◆ RECORDS ◆
[Start of Attachment]
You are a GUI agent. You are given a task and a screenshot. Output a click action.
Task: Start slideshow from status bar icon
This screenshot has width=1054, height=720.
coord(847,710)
[End of Attachment]
[Start of Attachment]
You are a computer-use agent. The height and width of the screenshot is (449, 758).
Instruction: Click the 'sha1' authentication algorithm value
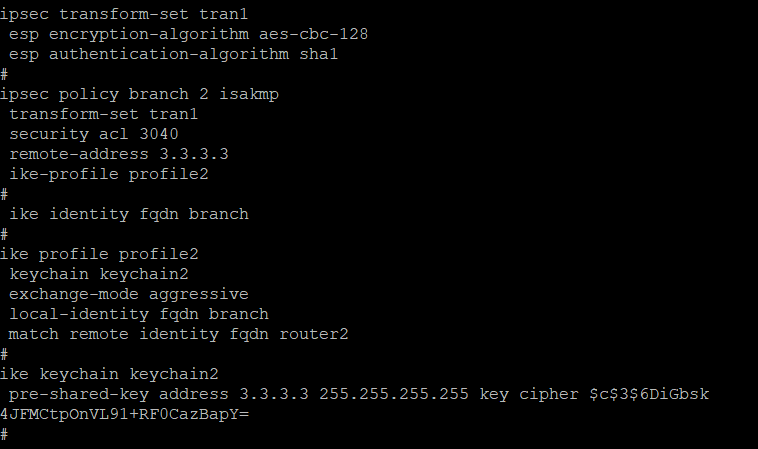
[End of Attachment]
◆ WHAT IS NEEDED ◆
Search the material above for lines containing the string "agent", then pull them out.

◆ TASK OUTPUT ◆
You are a GUI agent. You are given a task and a screenshot. Output a click action.
You are a computer-use agent. The height and width of the screenshot is (449, 758).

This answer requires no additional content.